Click here for the first post, which contains the context of this series.
Item #21: Understand how closures interact with variable scope.
Suppose that you have a list L of numbers, have a list G of important numbers, want to sort L while giving priority to the numbers of L that are in G, and want to know if a number in L is in G:
def my_sort(L, G):
    flag = False
    def helper(x):
        if x in G:
            flag = True
            return (0, x)
        return (1, x)
    L.sort(key=helper)
    return flag
This sorts L as expected but returns False: the problem is that flag = True in helper is a new variable due to how scoping works in Python. The fix is to use the keyword nonlocal:
def my_sort(L, G):
    flag = False
    def helper(x):
        nonlocal flag
        if x in G:
            flag = True
            return (0, x)
        return (1, x)
    L.sort(key=helper)
    return flag
However, it is better practice to wrap states in classes:
class MySort:
    def __init__(self, G):
        self.G = G
        self.flag = False
    def __call__(self, x):
        if x in self.G:
            self.flag = True
            return (0, x)
        return (1, x)
def my_sort(L, G):
    my_sort = MySort(G)
    L.sort(key=my_sort)
    return my_sort.flag
Item #22: Reduce visual noise with variable positional arguments.
Suppose that you have the following function:
def my_logger(message, items):
    return f'{message}{", ".join([str(x) for x in items])}'
numbers = [1, 2, 3]
print(my_logger('I like these numbers: ', numbers))
print(my_logger('I like no numbers.', []))
Passing an empty list is noisy. Instead, use positional arguments:
def my_logger(message, *items):
    return f'{message}{", ".join([str(x) for x in items])}'
numbers = [1, 2, 3]
print(my_logger('I like these numbers: ', *numbers))
print(my_logger('I like no numbers.'))
Note that *numbers converts numbers into a tuple, which means that if numbers were a massive generator, this would be resource-intensive.
Moreover, if you were to update the signature of my_logger to something like def my_logger(date, message, *items):, then not updating all of the calls to my_logger would introduce bugs that are hard to detect.

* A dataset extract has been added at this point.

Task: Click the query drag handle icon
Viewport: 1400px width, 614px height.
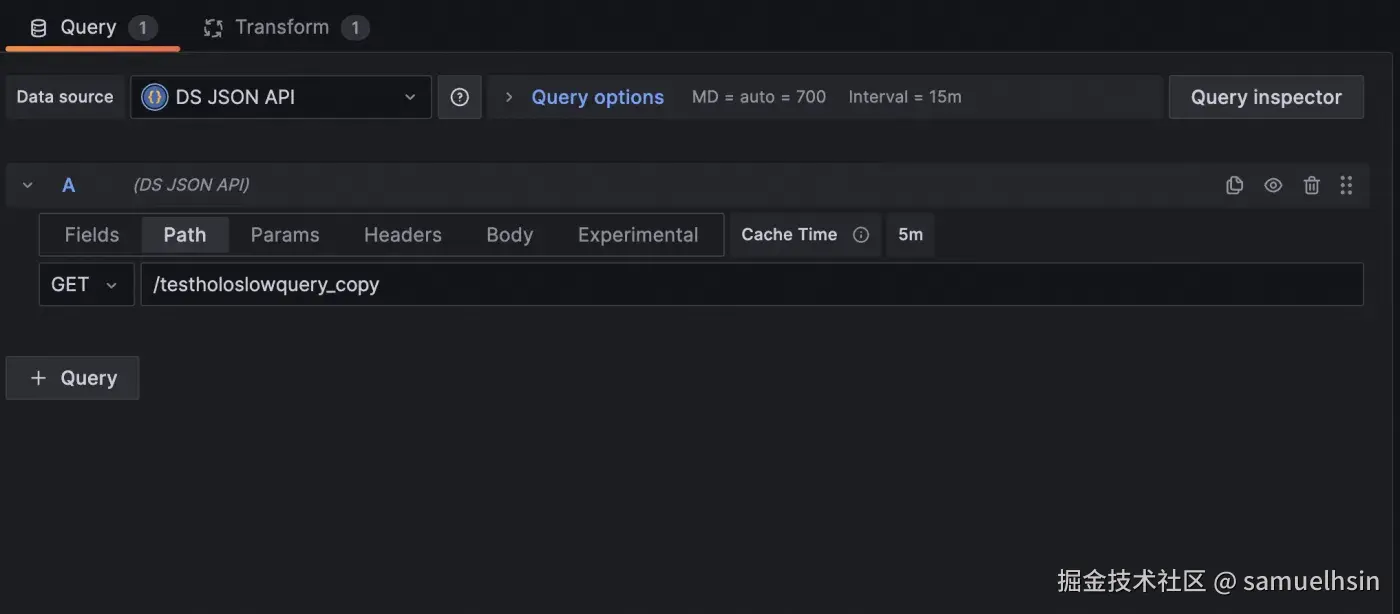Action: [x=1346, y=185]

Item #23: Provide optional behavior with keyword arguments.
Note the use of **:
def flow_rate(weight_diff, time_diff, period=1, units_per_kg=1):
    return weight_diff * units_per_kg * period / time_diff
kwargs = {
    'weight_diff': 0.5,
    'time_diff': 3,
    'period': 3600,
    'units_per_kg': 2.2
}
print(flow_rate(**kwargs))
With optional arguments, do not do this: flow_rate(0.5, 3, 3600, 2.2). Instead, do this: flow_rate(0.5, 3, period=3600, units_per_kg=2.2).
Item #24: Use None and Docstring to specify dynamic default arguments.
Suppose that you run the following script:
def append_zero(x=[]):
    x.append(0)
    return x
a = append_zero()
b = append_zero()
It turns out that a and b are the same list, so both look like [0, 0]. This is because lists are dynamic and not static, like strings.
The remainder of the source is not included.